At first Octane provided useful focus for the engine developers, highlighting areas that needed improvement. But, just as with SunSpider before it, Google has found that optimizations have been developed to boost Octane even if it hurts other scenarios. Once again, the desire to get the highest score possible has come at the expense of developing a better scripting engine. With all browsers now fast at Octane—Edge is a little ahead of Chrome, which is a little ahead of Firefox—Google has chosen to retire the benchmark.
This habit of gaming benchmarks into uselessness is as old as benchmarking itself. Some benchmarks, such as the SPEC CPU integer and floating point benchmarks, have rules for which compiler optimizations are permitted; they have to be applicable to “a class of problems […] larger than the SPEC benchmarks themselves” in an attempt to prohibit compiler vendors including optimizations that are good for SPEC and nothing else. This has not prevented extremely specific optimizations being used in the past. But browser benchmarks, which have no rules on which scores are and aren’t “official” lack even this kind of control.

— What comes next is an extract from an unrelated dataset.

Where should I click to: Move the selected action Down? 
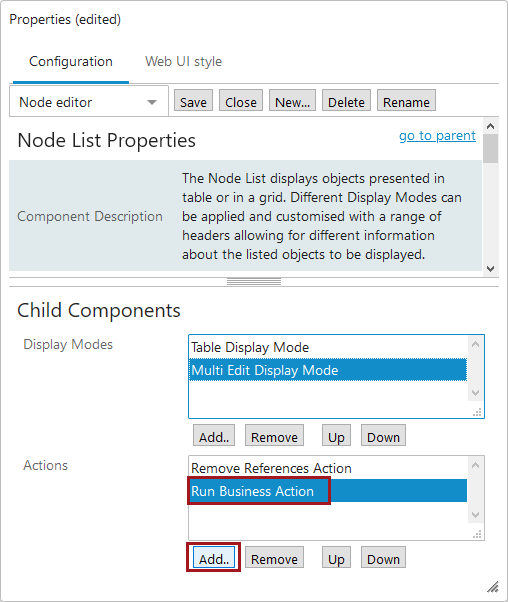click(x=383, y=557)
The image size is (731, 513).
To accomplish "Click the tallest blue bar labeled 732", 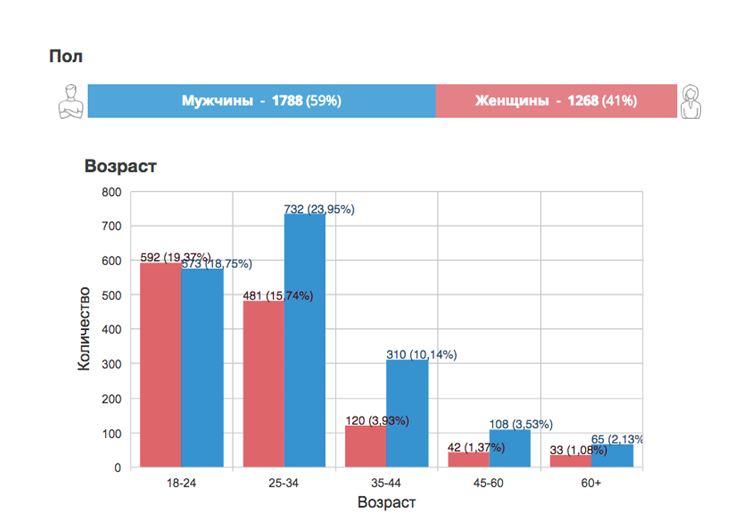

In spite of the problems, the desire to benchmark and have repeatable, objective measures of performance won’t go away. As new benchmarks are developed, we’d expect the cycle to repeat itself; first they provide a useful target for improved performance, but then they become the primary goal. Real-world testing of the kind Google performs acts as a useful backstop, discouraging the company from doing anything that’s detrimental to the Web at large, but the incentive to skew things will never disappear completely.